Wednesday, April 21, 2021

By: Claire Quigle

Emily Yeomans is determined to build positive relationships with her future students as a math teacher.

“I am passionate about teaching because of the educators who invested their care and respect into me,” Yeomans says.

She says she plans to pay it forward by relating to her future students with care and respect to help them reach their full potential in the classroom and beyond.

“I have seen and felt the impact that this makes in my life and students' lives,” Yeomans says. “These positive relationships give us the power to have a growth mindset and a desire to engage with mathematics, empowering us as learners and cultivating our full potential with and beyond our mathematics classroom community.”

Yeoman says her professors in the UI College of Education and the College of Liberal Arts and Sciences inspired her to reach outside her comfort zone and take on new experiences such as student teaching in Texas and with her coursework such as her computer science minor.

Originally from Crystal Lake, Illinois, Yeomans is now a graduating senior from the University of Iowa College of Education. She will graduate in May with a Bachelor of Arts in math education, a Bachelor of Arts in math, and a minor in computer science after completing her student teaching at Davis Ninth Grade School in the Aldine Independent School District in Houston, Texas.

After the winter storm in Texas, Yeomans had the opportunity to take initiative and create a campus-wide survey to support students emotionally and gather data to support those who lost power or water.

“This devastating storm amplified the need for positive student-teacher relationships and family-teacher relationships,” Yeomans says. “Listening to students’ concerns, needs, and experiences has been vital. I have really enjoyed focusing on the importance of building positive relationships with students throughout my student teaching experience.”

Yeomans has also been selected as the student speaker for the College of Education’s Undergraduate Virtual Commencement and Teacher Education Program Recognition Ceremony on Thursday, May 13, at 4 p.m.

After graduation, Yeomans plans to become a teacher in Cincinnati, OH. She wants to build caring and respectful relationships with students, colleagues, and community members. This summer she will be working with under-resourced middle school students at Breakthrough Cincinnati.

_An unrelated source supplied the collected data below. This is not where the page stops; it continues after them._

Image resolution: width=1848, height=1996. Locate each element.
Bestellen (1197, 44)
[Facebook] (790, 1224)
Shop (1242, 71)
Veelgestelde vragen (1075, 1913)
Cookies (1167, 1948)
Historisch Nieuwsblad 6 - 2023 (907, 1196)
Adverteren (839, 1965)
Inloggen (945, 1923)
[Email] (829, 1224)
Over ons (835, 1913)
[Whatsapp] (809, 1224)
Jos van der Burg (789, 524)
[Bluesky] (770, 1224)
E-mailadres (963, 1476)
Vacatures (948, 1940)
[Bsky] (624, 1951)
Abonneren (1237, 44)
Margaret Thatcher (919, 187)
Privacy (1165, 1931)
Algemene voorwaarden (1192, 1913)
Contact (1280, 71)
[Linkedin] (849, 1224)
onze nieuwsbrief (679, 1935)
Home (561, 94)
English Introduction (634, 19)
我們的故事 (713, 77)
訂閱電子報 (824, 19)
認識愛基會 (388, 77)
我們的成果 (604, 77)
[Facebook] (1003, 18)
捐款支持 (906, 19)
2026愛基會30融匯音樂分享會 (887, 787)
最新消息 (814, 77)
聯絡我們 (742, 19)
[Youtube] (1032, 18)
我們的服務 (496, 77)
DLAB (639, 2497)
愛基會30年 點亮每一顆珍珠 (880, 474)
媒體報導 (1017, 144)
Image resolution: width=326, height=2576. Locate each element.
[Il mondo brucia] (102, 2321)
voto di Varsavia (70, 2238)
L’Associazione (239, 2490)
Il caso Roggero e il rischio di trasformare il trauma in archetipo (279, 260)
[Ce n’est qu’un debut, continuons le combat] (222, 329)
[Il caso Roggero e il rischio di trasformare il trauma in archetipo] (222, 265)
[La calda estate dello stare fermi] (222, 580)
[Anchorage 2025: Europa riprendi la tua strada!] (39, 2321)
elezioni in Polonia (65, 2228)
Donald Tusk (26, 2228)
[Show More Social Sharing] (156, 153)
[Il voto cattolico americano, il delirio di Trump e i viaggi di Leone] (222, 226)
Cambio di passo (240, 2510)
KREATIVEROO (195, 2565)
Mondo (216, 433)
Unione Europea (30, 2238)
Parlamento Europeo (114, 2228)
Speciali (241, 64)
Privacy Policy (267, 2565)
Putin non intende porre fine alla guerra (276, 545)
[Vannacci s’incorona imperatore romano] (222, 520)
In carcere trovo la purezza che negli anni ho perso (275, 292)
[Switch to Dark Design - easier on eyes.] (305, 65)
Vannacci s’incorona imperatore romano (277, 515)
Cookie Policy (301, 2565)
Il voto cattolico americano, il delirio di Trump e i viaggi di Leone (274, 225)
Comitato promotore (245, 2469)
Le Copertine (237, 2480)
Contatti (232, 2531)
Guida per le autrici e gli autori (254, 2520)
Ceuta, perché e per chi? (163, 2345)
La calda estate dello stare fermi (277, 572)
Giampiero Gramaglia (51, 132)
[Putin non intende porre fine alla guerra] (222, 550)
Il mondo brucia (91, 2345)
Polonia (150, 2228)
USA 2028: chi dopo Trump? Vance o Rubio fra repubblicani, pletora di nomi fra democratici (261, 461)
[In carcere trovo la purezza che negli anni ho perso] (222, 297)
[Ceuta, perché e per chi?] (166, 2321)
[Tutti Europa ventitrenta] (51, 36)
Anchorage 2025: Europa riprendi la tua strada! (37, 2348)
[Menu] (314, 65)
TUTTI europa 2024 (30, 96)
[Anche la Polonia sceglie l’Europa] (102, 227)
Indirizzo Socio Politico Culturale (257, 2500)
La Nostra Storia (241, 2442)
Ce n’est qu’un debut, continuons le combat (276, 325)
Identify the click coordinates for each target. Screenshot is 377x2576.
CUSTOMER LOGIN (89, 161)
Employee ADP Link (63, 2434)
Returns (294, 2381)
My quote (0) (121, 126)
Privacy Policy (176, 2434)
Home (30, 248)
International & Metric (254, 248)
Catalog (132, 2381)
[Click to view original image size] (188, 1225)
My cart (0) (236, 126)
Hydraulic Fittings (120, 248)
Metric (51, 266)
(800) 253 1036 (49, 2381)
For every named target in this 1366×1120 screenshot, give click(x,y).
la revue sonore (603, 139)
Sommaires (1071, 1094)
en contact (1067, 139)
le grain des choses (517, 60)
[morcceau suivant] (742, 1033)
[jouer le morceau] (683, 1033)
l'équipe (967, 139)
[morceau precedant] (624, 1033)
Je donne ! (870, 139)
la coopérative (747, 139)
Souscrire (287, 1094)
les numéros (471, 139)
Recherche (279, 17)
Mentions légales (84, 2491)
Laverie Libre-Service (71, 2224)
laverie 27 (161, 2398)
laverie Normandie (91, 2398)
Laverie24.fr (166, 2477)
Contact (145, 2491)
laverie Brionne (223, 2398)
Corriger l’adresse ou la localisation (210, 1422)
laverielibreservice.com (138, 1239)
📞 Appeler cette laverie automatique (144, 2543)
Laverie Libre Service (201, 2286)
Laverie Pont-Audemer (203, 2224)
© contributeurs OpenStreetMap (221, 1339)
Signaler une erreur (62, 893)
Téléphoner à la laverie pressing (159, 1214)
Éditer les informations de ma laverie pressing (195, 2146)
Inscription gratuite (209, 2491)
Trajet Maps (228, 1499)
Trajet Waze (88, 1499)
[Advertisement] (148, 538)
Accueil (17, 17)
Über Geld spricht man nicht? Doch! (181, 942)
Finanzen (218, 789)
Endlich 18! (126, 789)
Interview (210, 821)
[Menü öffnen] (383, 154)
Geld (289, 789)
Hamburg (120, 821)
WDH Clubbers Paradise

Breakthrough Cincinnati is a rigorous four-year college-preparatory summer learning program for high-need and high-potential middle school students. Here, Yeomans will undergo professional development while mentoring diverse secondary students. She looks forward to supporting and challenging students as life-long learners by facilitating hobbies they enjoy as well as guiding students to engage in making sense of mathematics.

“I am excited to work with the students and staff of Breakthrough Cincinnati this summer,” Yeomans says. “This opportunity will allow me to get to know the community so that I can support partnerships between my students, their families, and our community to empower our students as mathematicians and as life-long learners.”

During her time at Iowa, Yeomans served as a resident assistant in the Be-WiSE (Women in Science and Engineering) Living Learning Community. Through this experience, she was able to advocate for women as they enter STEM classrooms and labs that are often, “rigid, inaccessible, and alienating.” Yeomans says.

At the UI College of Education, Yeomans gained experiences working with people from many different backgrounds. She says her courses prepared her by teaching her the importance of caring for and respecting students and colleagues, setting parameters and enforcing them, and implementing meaningful and motivating instruction to engage, develop, and empower all learners as life-long learners.

Yeomans was involved on campus through several other organizations such as being the head resident mentor for TRiO Upward Bound’s Summer Academic Program and a supplemental instruction leader. These positions allowed her to apply classroom learnings with students while studying at the UI.

“The interweaving of classroom and outside-of-the-classroom experiences equipped me to continue learning about new research while implementing my learnings,” Yeomans says. “This tandem learning and application of professional learning will be helpful as an educator so that I can continue to consistently learn the best strategies to effectively collaborate and learn with colleagues to best serve and empower students in their learning.”

Looking forward, Yeomans hopes to contribute to the teaching profession by equipping educators and students with ways to engage with mathematics in creative ways to see its connective depth through collaboration with all students. She also hopes to reshape how teaching professionals educate students in mathematics.

“I want to empower students as life-long learners to cultivate their full potential within and beyond the classroom,” Yeomans says. “Students are valuable. I want to make sure students have the opportunity to understand that they are valuable.”